Several established experimental tools and protocols have been developed for studying yfeE function:
Genetic Manipulation Systems:
Gene deletion protocols using lambda Red recombination
Complementation systems with inducible promoters
Site-directed mutagenesis approaches for targeted modifications
Reporter fusion constructs (lacZ, gfp) for expression analysis
Expression and Purification Protocols:
Optimized expression conditions in E. coli systems
Multi-step purification strategies involving IMAC, IEX, and SEC
Quality control methods including SDS-PAGE, Western blotting, and mass spectrometry
Activity assays to verify functional integrity
Functional Assays:
Growth assays under iron-restricted conditions
Iron uptake measurements using radioactive or fluorescent iron sources
DNA binding assays (EMSA, footprinting, SPR)
Reporter systems for monitoring iron-responsive gene expression
Structural Analysis Tools:
X-ray crystallography methods for protein structure determination
NMR approaches for investigating protein dynamics and interactions
Hydrogen-deuterium exchange mass spectrometry for conformational analysis
Computational modeling tools for structure prediction and analysis
In Vivo Models:
These established tools provide a foundation for investigating yfeE function, though researchers often need to adapt and optimize protocols for their specific experimental systems and questions.

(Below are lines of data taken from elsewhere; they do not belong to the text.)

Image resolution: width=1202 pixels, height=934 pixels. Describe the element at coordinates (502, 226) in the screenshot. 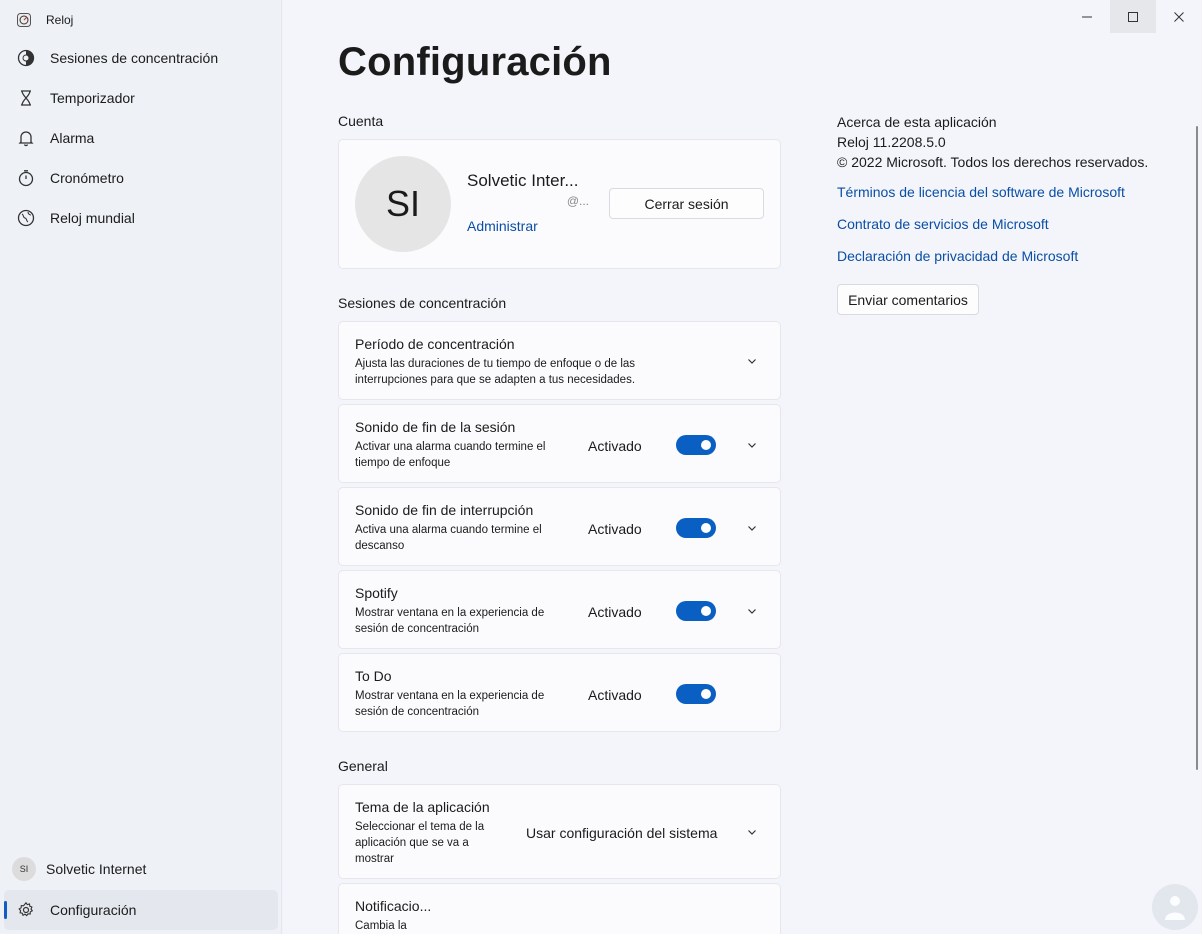

I see `manage-account-link: Administrar` at that location.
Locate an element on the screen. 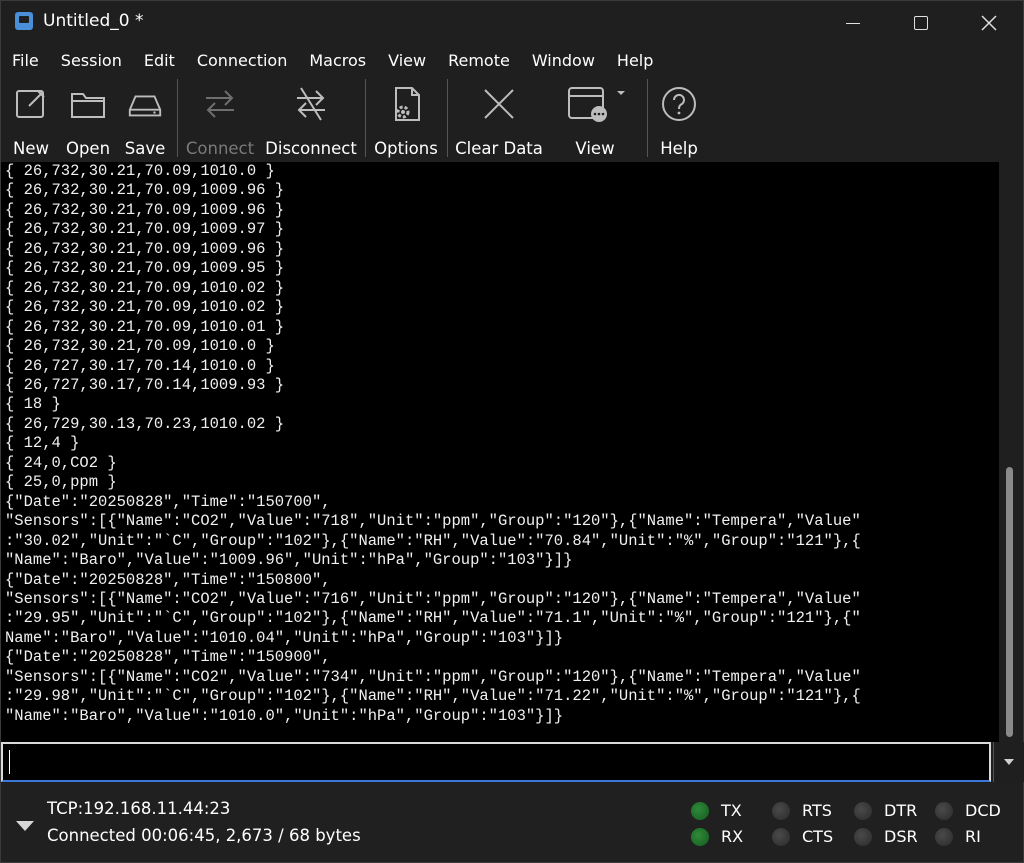  collapse-button is located at coordinates (25, 826).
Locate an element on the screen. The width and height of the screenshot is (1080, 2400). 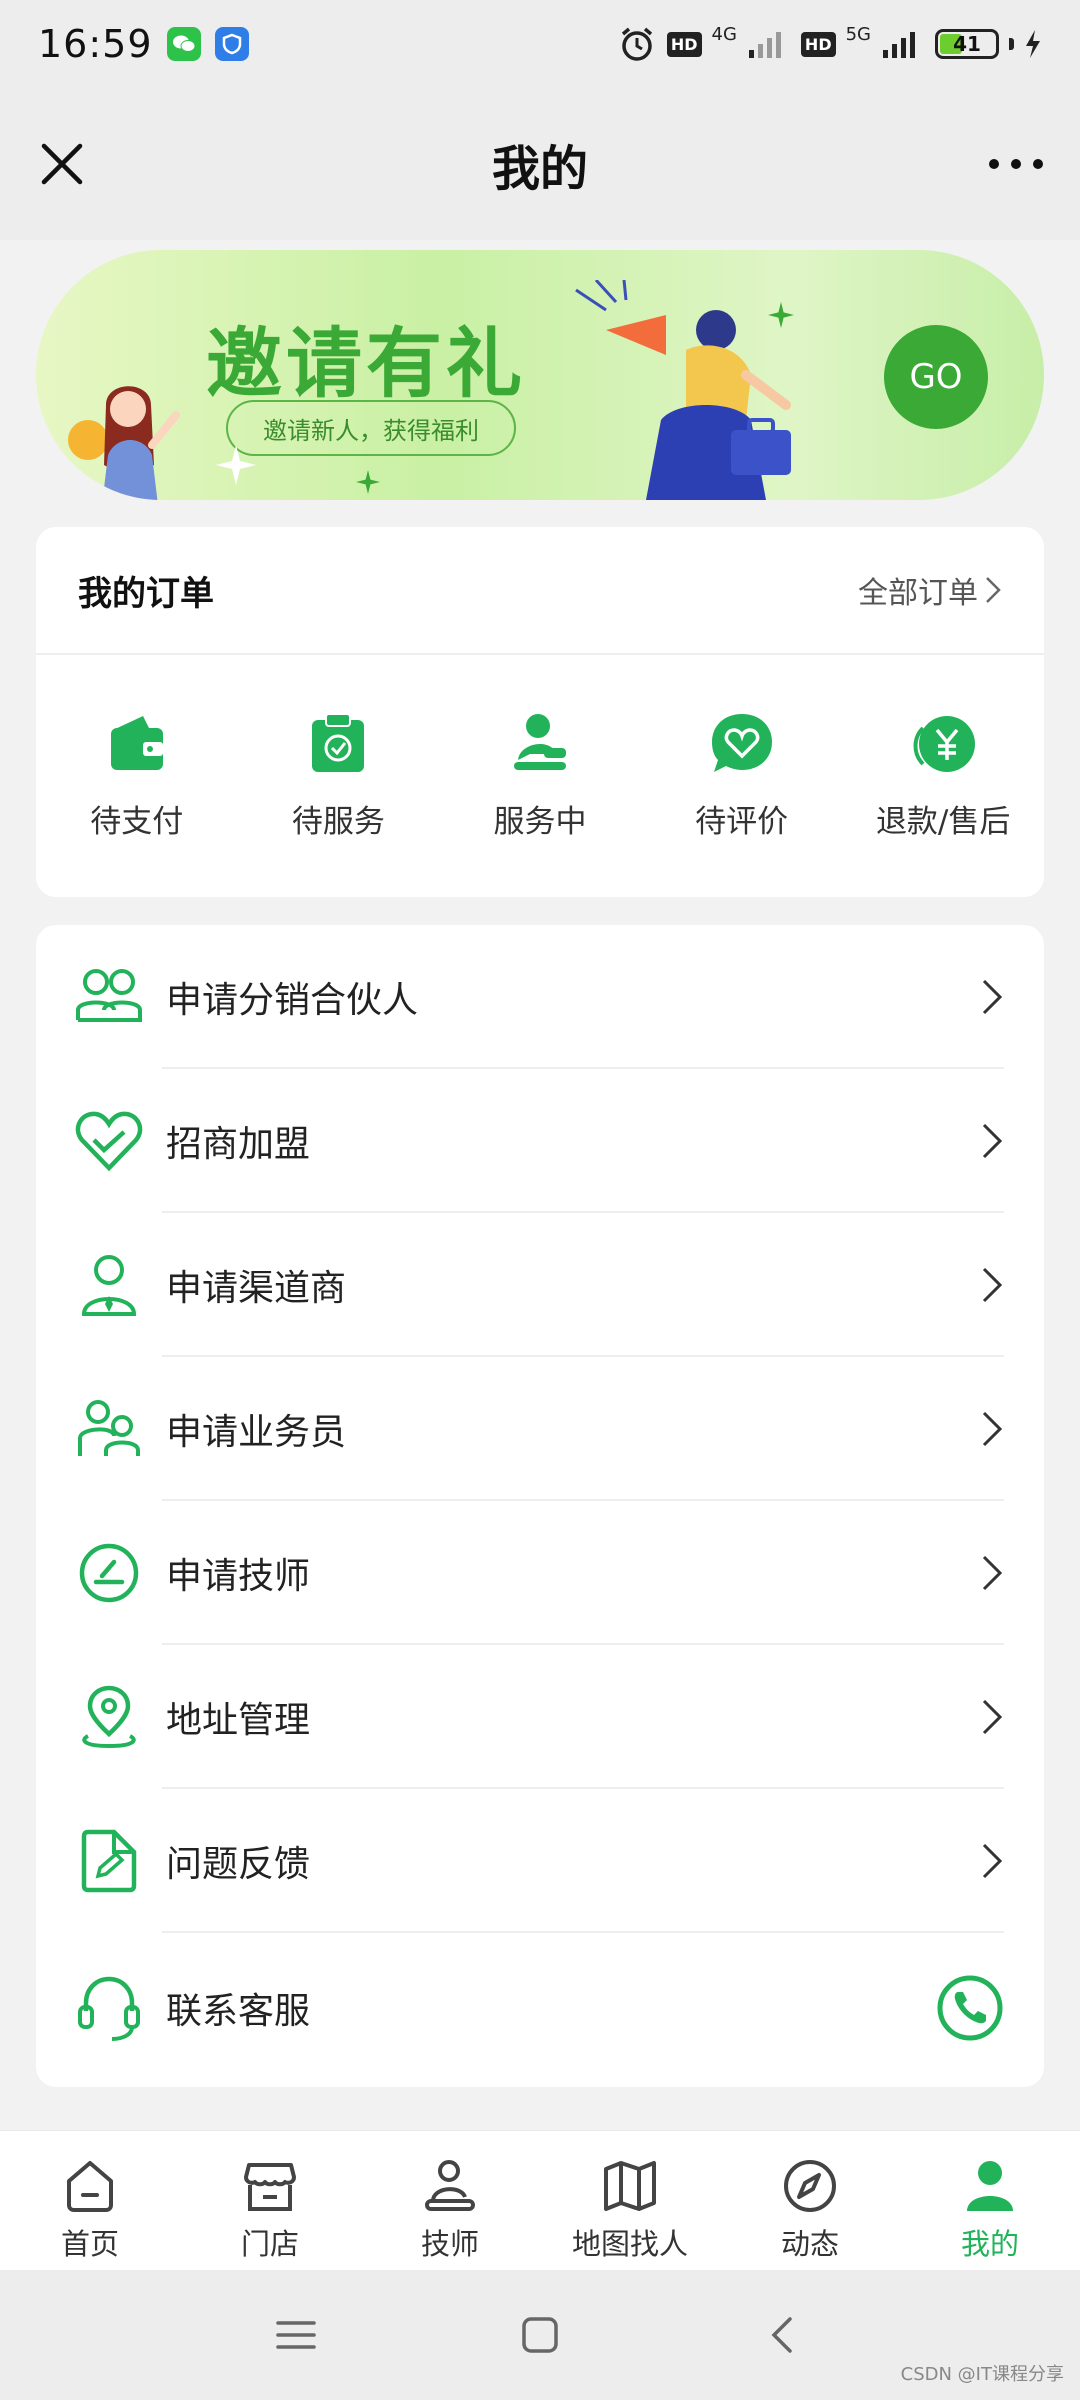
menu-item-apply-salesman: 申请业务员 is located at coordinates (540, 1429).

Effective cross-disciplinary collaboration on yfeE research requires strategic planning and communication:
Interdisciplinary Team Assembly:
Include experts from microbiology, structural biology, biochemistry, and systems biology
Incorporate clinicians for translational relevance
Engage computational biologists for data analysis and modeling
Consider collaborating with metallomics specialists for iron-specific expertise
Shared Research Framework Development:
Establish common terminology and conceptual understanding
Define clear research questions accessible to multiple approaches
Develop integrated experimental plans with defined contributions
Create standardized protocols for consistency across laboratories
Complementary Methodology Application:
Combine reductionist biochemical approaches with systems-level analyses
Integrate in vitro mechanistic studies with in vivo functional validation
Apply both experimental and computational approaches to address hypotheses
Leverage specialized equipment and expertise across participating laboratories
Data Integration Strategies:
Implement shared data repositories with standardized formats
Develop integrated analysis pipelines combining diverse data types
Hold regular data integration meetings to synthesize findings
Create visualization tools accessible to collaborators from different backgrounds
Communication and Coordination Mechanisms:
Establish regular virtual meetings with structured agendas
Use project management tools to track progress and dependencies
Create shared electronic laboratory notebooks for transparent documentation
Develop collaborative manuscripts with clear contribution statements
Effective cross-disciplinary collaboration can accelerate understanding of yfeE by bringing diverse perspectives and complementary techniques to bear on complex questions about iron acquisition systems and their regulation.